• YOUR OBJECTIVE: In the records that follow, find the line containing "This screenshot has width=868, height=353." and the line containing "Screen dimensions: 828x481", then transcribe both and every line between them exactly, omitting pictures.

• PROVIDED MATERIAL:
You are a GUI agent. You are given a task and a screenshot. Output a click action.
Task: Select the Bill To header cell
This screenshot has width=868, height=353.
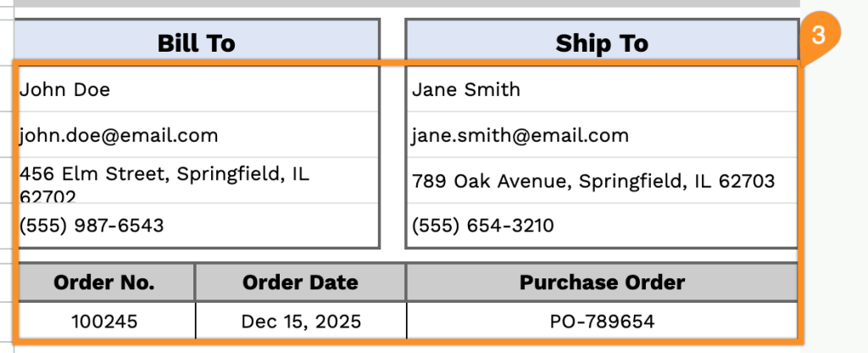tap(197, 43)
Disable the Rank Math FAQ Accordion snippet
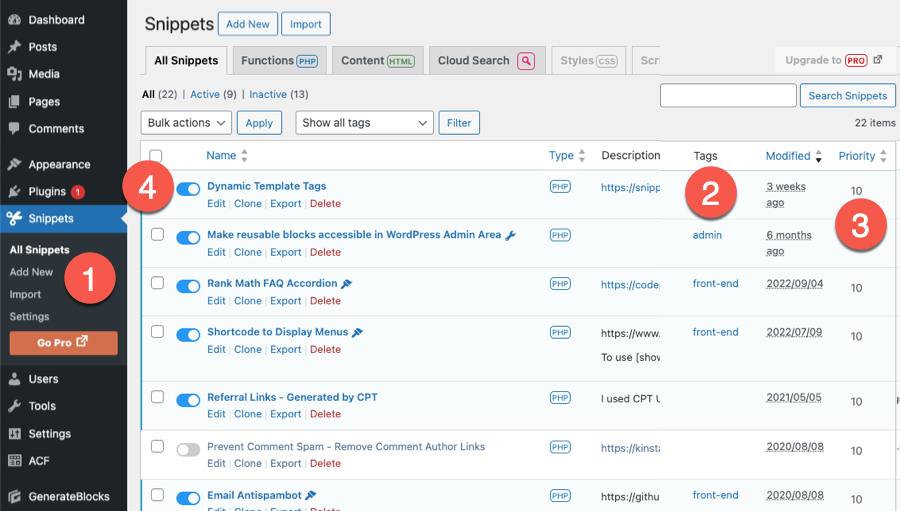The width and height of the screenshot is (900, 511). pos(188,286)
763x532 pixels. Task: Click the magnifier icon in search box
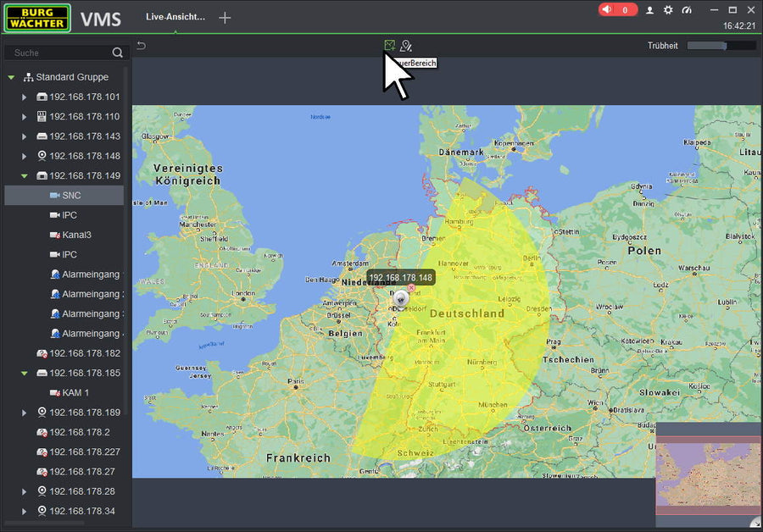117,53
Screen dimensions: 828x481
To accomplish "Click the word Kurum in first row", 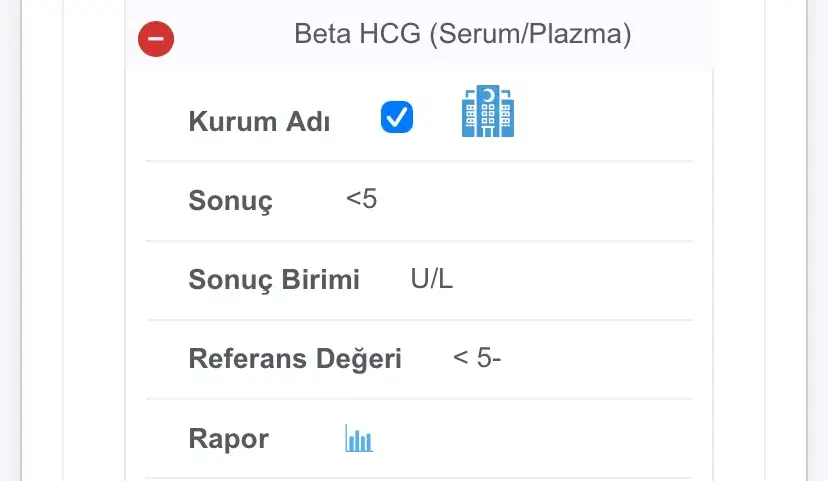I will [233, 121].
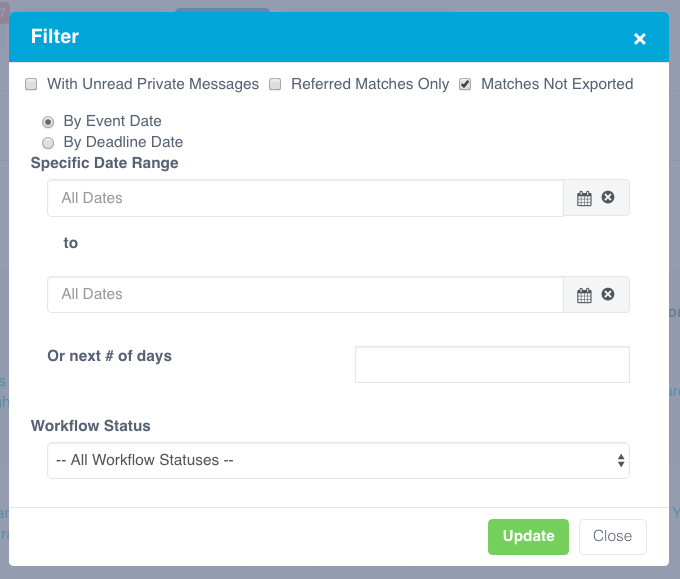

• EXPECTED ANSWER:
This screenshot has width=868, height=353.
tap(197, 43)
Disable the Rank Math FAQ Accordion snippet
The width and height of the screenshot is (900, 511). pos(188,286)
763x532 pixels. Task: Click the magnifier icon in search box
117,53
Screen dimensions: 828x481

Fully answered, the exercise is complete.